Exercise instructions: In the entries below, identify every line with the string "click" and copy it.

***

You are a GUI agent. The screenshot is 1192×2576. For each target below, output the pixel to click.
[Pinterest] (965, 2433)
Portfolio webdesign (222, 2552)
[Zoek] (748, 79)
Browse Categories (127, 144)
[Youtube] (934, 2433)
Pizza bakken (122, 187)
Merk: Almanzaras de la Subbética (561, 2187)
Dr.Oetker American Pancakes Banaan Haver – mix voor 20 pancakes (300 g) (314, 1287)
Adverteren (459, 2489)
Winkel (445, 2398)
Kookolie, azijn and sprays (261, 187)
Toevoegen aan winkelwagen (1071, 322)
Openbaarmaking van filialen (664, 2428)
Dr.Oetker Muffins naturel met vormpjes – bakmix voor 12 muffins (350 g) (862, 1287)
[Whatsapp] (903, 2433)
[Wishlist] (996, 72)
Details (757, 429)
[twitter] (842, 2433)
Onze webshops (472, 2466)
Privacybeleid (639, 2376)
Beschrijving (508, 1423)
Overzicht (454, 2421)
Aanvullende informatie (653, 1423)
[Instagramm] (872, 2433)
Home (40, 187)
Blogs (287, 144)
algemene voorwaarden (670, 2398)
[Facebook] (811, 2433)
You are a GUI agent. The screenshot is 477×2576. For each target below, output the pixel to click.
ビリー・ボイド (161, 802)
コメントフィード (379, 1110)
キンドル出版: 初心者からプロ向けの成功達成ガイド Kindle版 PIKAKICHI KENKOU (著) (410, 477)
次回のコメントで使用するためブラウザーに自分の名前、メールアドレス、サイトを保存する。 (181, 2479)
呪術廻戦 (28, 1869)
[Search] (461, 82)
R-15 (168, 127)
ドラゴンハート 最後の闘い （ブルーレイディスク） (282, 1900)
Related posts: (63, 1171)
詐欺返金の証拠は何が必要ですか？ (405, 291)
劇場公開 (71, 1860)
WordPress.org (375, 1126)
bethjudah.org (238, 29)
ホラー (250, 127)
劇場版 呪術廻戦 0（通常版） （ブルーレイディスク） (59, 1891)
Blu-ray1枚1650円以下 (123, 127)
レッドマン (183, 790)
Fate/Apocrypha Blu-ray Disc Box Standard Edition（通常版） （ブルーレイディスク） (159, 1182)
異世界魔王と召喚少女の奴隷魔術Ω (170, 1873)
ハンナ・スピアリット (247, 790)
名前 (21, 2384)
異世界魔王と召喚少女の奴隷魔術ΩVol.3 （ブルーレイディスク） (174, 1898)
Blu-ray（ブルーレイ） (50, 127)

***

Solution:
You are a GUI agent. The screenshot is 1192×2576. For each target below, output the pixel to click.
You are a GUI agent. The screenshot is 477×2576. For each target below, output the pixel to click.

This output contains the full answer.